# START OF Provided passage

An alien scarab chooses Jaime Reyes to be its symbiotic host, bestowing the recent college graduate with a suit of armor that’s capable of extraordinary powers, forever changing his destiny as he becomes the superhero known as Blue Beetle. (from IMDB.com)
It’s hard to discuss a DC Comics film without dwelling on the utter trainwreck that the cinematic universe has become. But with the entire DC movie-verse full-on reboot looming, perhaps there may be a little hope on the horizon. In the meantime, two final DC Comics films remain, the Aquaman sequel, due out at the end of the year, and a much more lesser-known hero in Blue Beetle.
Blue Beetle seems like something new on the surface. The movie is positively steeped in Mexican culture, giving the story a much different tone than one expects from a superhero movie. Our hero here is a reluctant one, named Jaime, whose interest in a wealthy young woman lands a magical scarab of alien origin virtually in his lap. But when the fresh-faced college graduate comes face-to-face with a parasitic supersuit, we find him surrounded – often intrusively – by his family. When you start to think about it, Blue Beetle begins to have serious Iron Man vibes (one villain even kind of resembles Whiplash from Iron Man 2), with a dash of The Incredibles, and a hearty side of silly. His family tends to flip-flop between irritating and endearing, but for the most part, they add a unique flavor to a now-flooded genre.
On the one hand, Blue Beetle feels unique and fun, but the more one ponders what they’ve just seen, one starts to realize how much of a mixed bag the movie is. For me, it really lost me when his family joined in on the heroics for the finale. Jaime finds himself desperately in need of help, and his entire family – including his grandmother – spring into action. A plot angle has some serious Spider-Man and maybe Black Panther vibes, but all turns utterly ridiculous when his grandmother is seen channeling her “revolution” past experience into a fearsome warrior of sorts. Seeing her gleefully wielding a futuristic chain gun and mowing down bad guys is probably supposed to be cute and funny, but I found it to be neither.
Jaime is a pretty down-to-earth hero. He’s very much your average guy who just happened to be in the wrong place at the… right time? It takes some coercing for him to embrace his Blue Beetle destiny, but his struggle with purpose, career, and not necessarily wanting the responsibility of a symbiotic supersuit is certainly relatable (well, maybe not that last part so much). However, Blue Beetle is forcefully a team effort… sure, it’s great to have friends and family to help, but the movie just might have a few too many characters along for the ride. Again, it can’t help but get quite cheesy as the story progresses. Comedian George Lopez may be the funniest character in the bunch, playing Jaime’s eccentric uncle, Rudy, while his sister, Milagro, played by Belissa Escobedo, borders on obnoxious most of the time. Bruna Marquezine plays Jenny Kord, the object of Jaime’s affection, and the two prove to have some decent chemistry together along the way.

# END OF Provided passage

● Problem 1: In the Blue Beetle review, write out everything from "An alien scarab" down to "in Blue Beetle.", substituting "Warner Bros." for "DC Comics".
● Problem 2: Name every actor the Blue Beetle review mentions.
● Problem 3: Carry on the Blue Beetle review from the point where it stops.
The listing after the Blue Beetle review is separate material.

# START OF Material

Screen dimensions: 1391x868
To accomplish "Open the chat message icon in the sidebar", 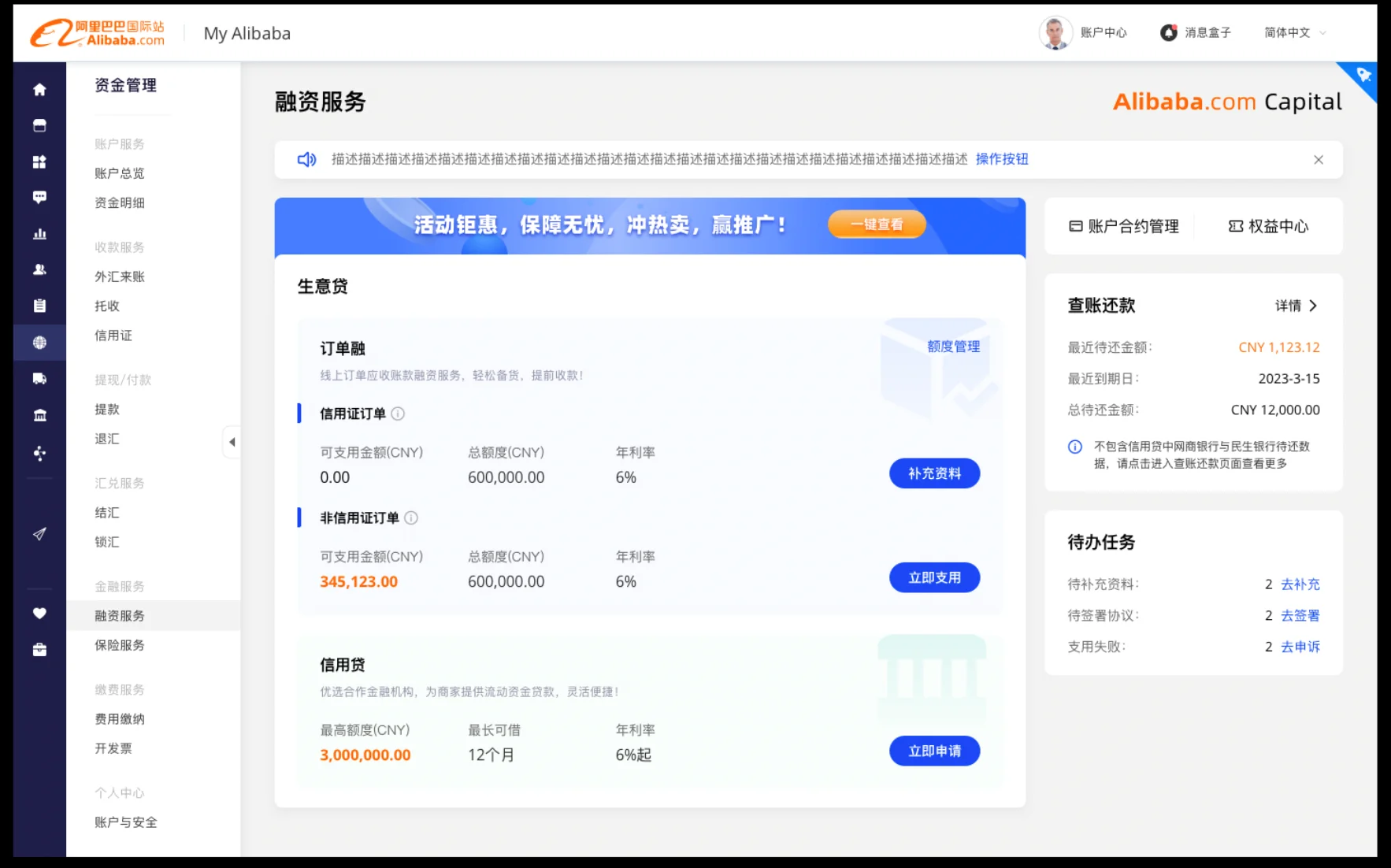I will pos(39,197).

# END OF Material

● Final result 1:
An alien scarab chooses Jaime Reyes to be its symbiotic host, bestowing the recent college graduate with a suit of armor that’s capable of extraordinary powers, forever changing his destiny as he becomes the superhero known as Blue Beetle. (from IMDB.com)
It’s hard to discuss a Warner Bros. film without dwelling on the utter trainwreck that the cinematic universe has become. But with the entire DC movie-verse full-on reboot looming, perhaps there may be a little hope on the horizon. In the meantime, two final Warner Bros. films remain, the Aquaman sequel, due out at the end of the year, and a much more lesser-known hero in Blue Beetle.

● Final result 2: George Lopez, Belissa Escobedo, Bruna Marquezine

● Final result 3:
The only actor that doesn’t seem to know where they are for the length of the film is the painfully miscast Susan Sarandon, who plays the villainous Victoria Kord. Sarandon is a celebrated actress, but seeing her in the world of Blue Beetle is not only jarring, she almost seems resentful of the very role she’s playing. Her line deliveries seem so forced, you almost expect her to break the fourth wall and ask the audience how exactly she ended up here in her career. It’s a shame, too, because I’m sure the filmmakers were positively stoked to land such a name as Susan Sarandon for their film. Who knew it’d actually be a bad thing?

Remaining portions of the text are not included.